Problem requirements
What is needed is an exact repeat of the lines from the one holding "You are a computer-use agent." through the final line of the data, with no pictures.

*** Record set ***

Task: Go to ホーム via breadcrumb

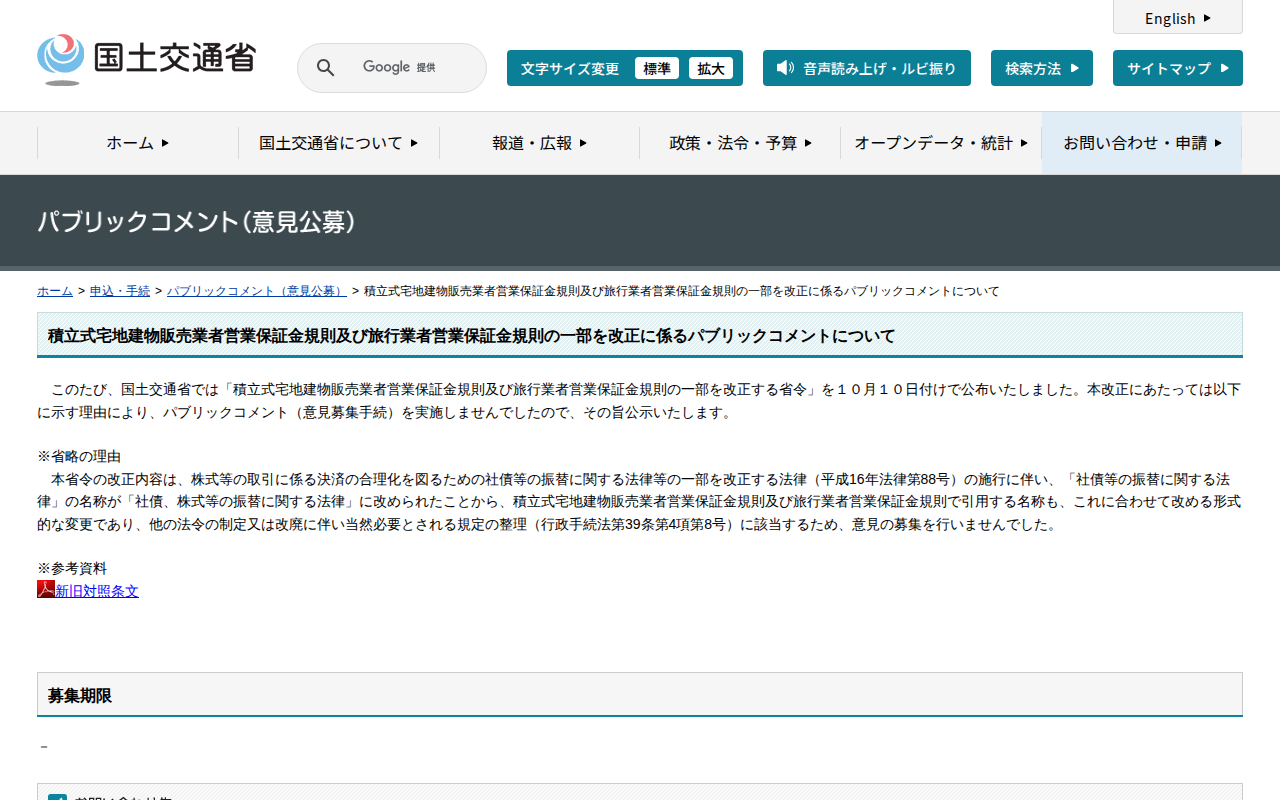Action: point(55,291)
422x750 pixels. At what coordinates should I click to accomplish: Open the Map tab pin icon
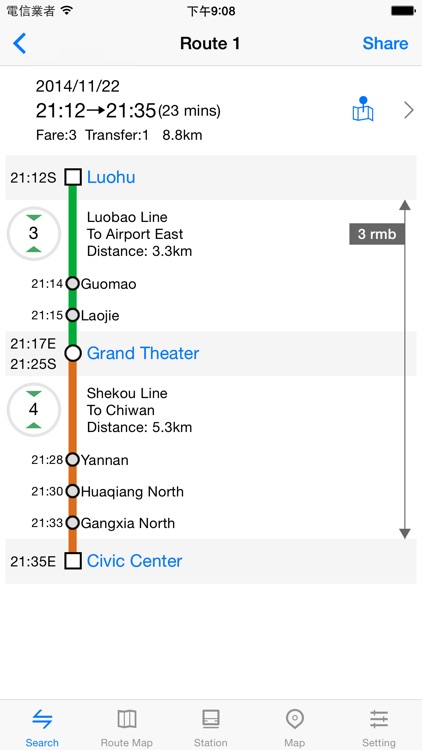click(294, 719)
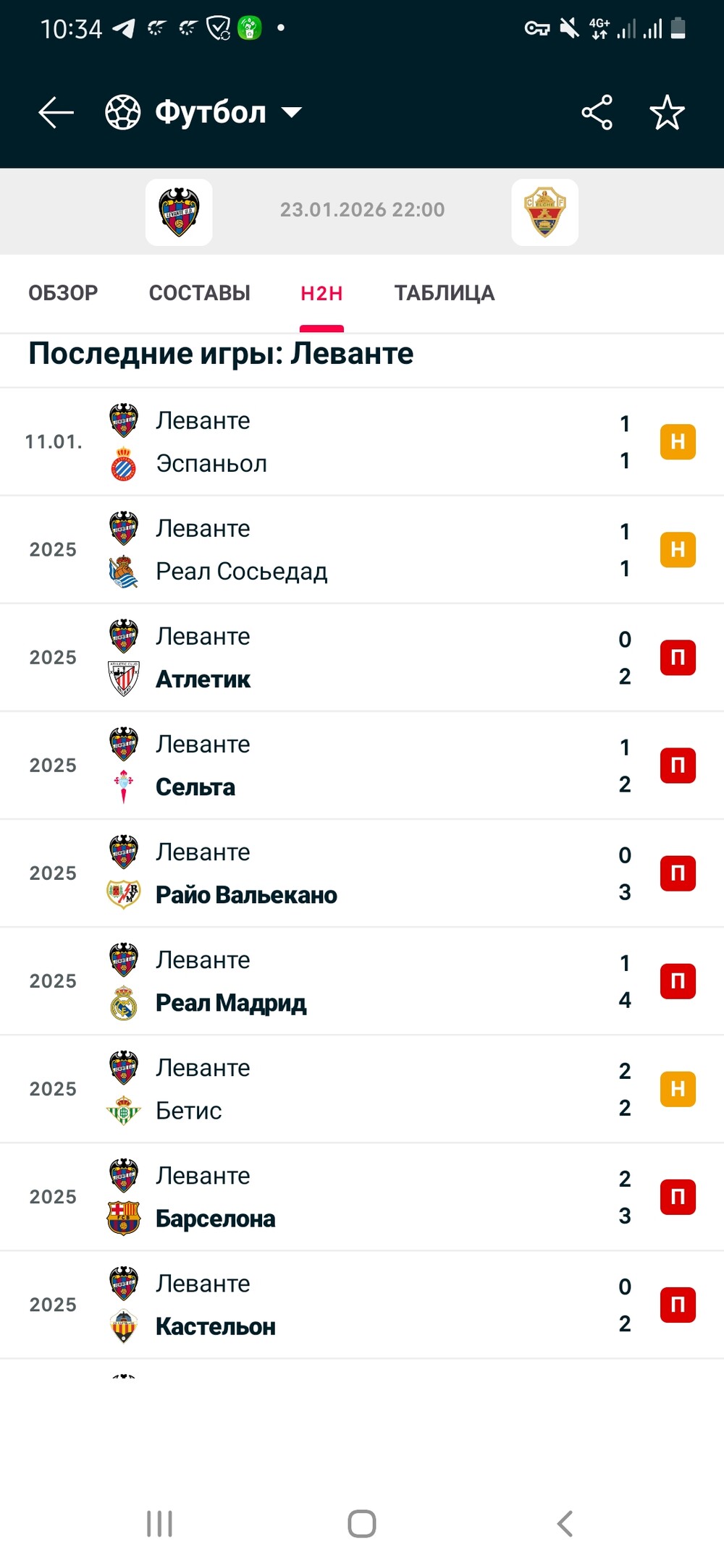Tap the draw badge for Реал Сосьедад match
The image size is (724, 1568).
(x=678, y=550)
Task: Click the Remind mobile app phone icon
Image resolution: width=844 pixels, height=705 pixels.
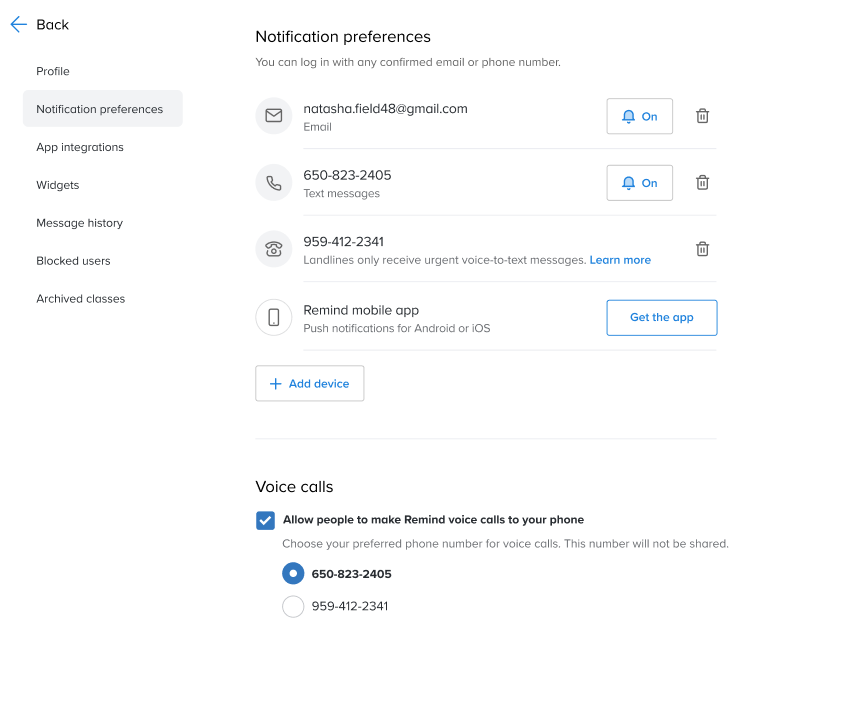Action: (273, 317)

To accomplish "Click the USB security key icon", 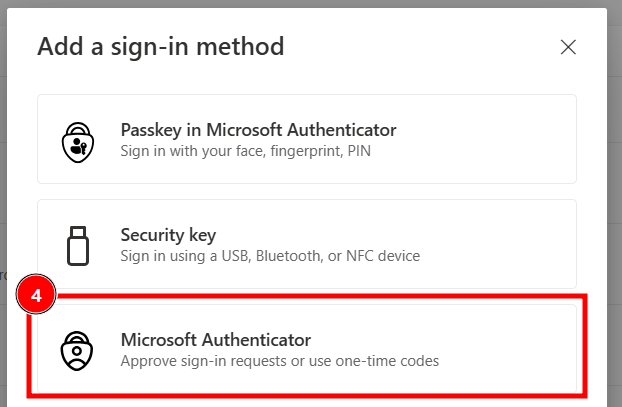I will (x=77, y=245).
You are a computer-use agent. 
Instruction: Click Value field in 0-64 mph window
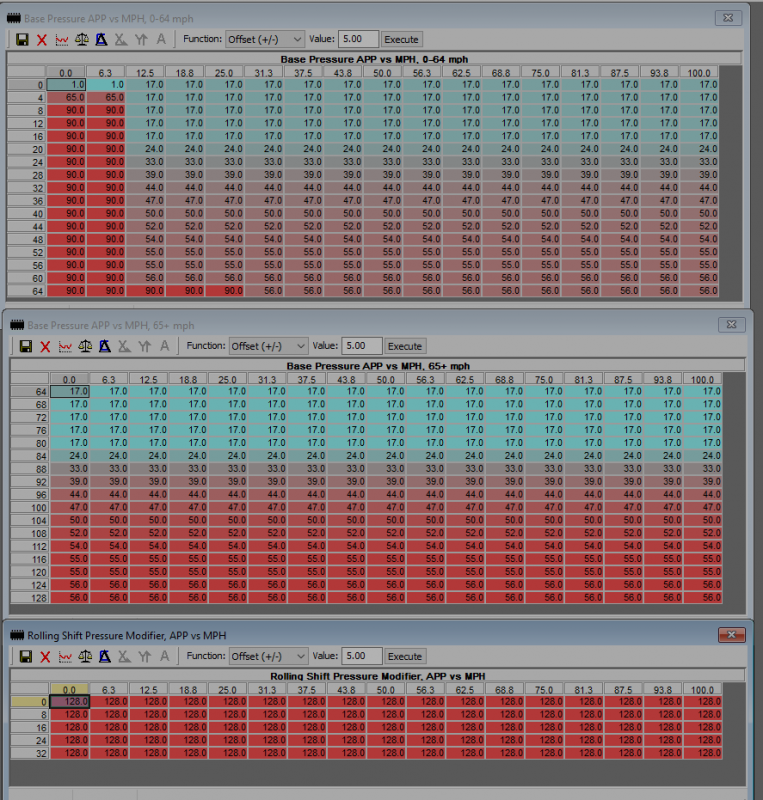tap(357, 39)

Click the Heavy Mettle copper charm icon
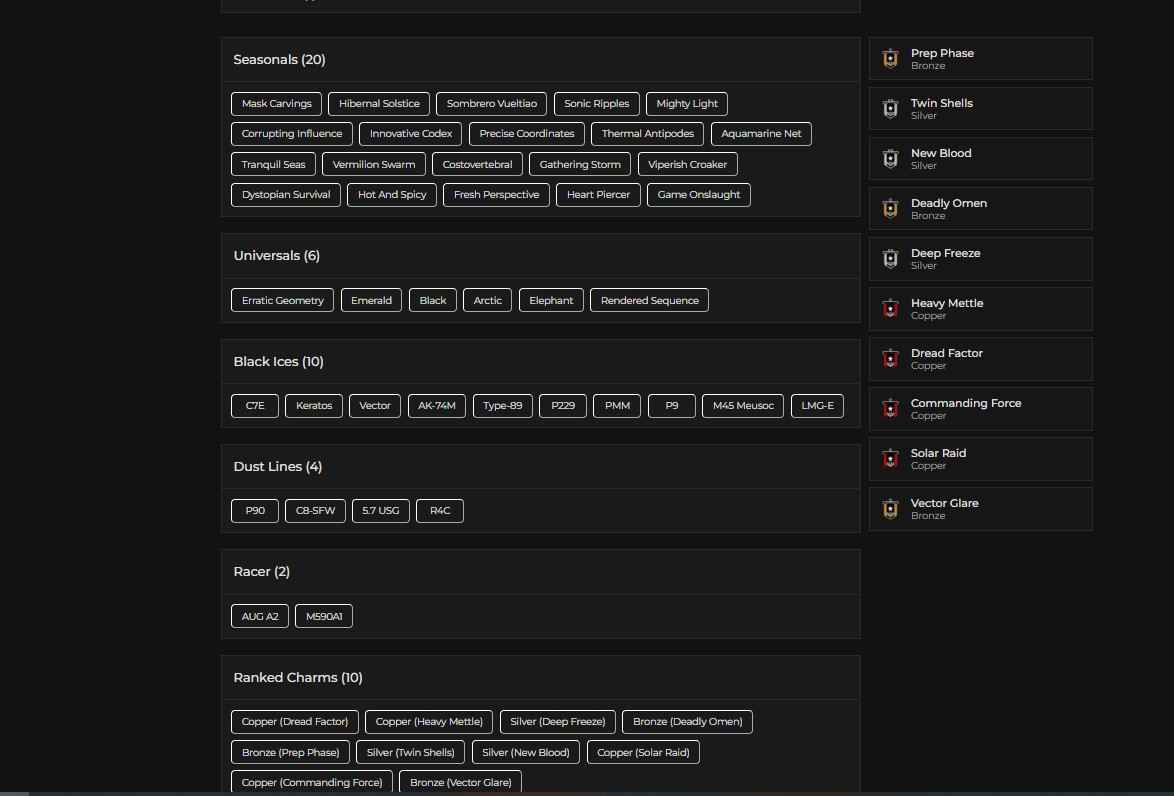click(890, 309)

*** End of Record set ***

Response box
You are a computer-use agent. 
Instruction: Click Value field in 0-64 mph window
tap(357, 39)

Click the Heavy Mettle copper charm icon
click(890, 309)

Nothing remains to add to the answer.